Já são mais de US$ 6 bilhões em contratos privados para novas ferrovias. Introduzimos o sistema de autorizações ferroviárias, o que aproxima nosso modelo ao americano. Em poucos dias, recebemos 14 requerimentos de autorizações para novas ferrovias com quase US$ 15 bilhões de investimentos privados.

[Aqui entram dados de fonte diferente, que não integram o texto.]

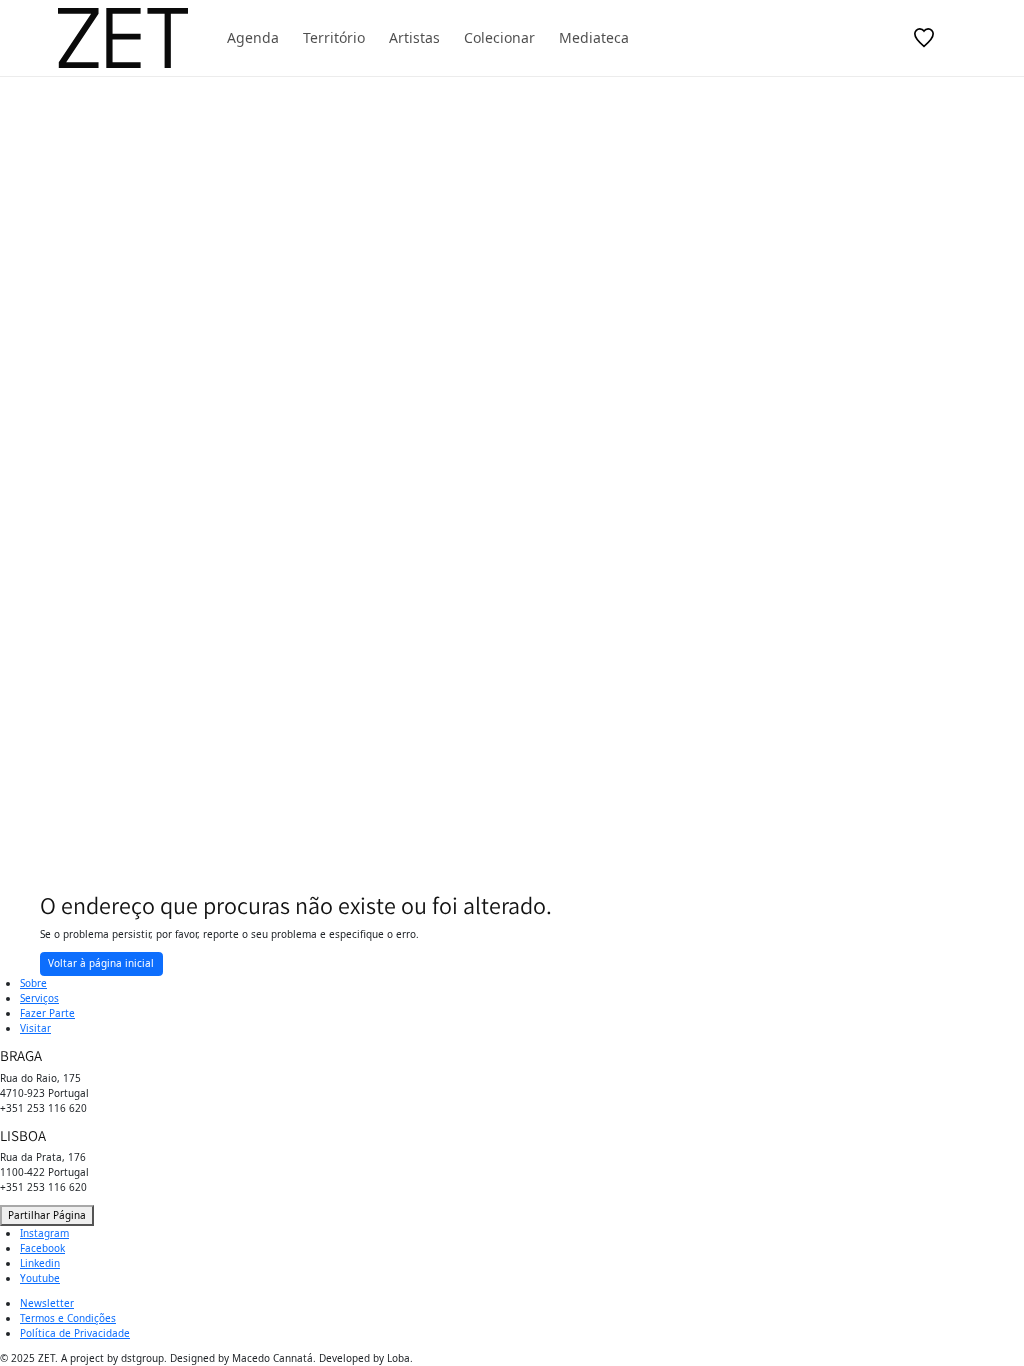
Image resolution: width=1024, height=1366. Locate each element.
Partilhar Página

EM NOSSO GOVERNO PROMOVEMOS O RESSURGIMENTO DO MODAL FERROVIÁRIO.
Como reflexo, menor consumo de combustíveis fósseis e redução do custo Brasil, em especial no barateamento da produção de alimentos.
Grande avanço vem acontecendo na área do saneamento básico. O maior leilão da história no setor foi realizado em abril, com concessão ao setor privado dos serviços de distribuição de água e esgoto no Rio de Janeiro.
Temos tudo o que investidor procura: um grande mercado consumidor, excelentes ativos, tradição de respeito a contratos e confiança no nosso governo.
Também anuncio que nos próximos dias, realizaremos o leilão para implementação da tecnologia 5G no Brasil.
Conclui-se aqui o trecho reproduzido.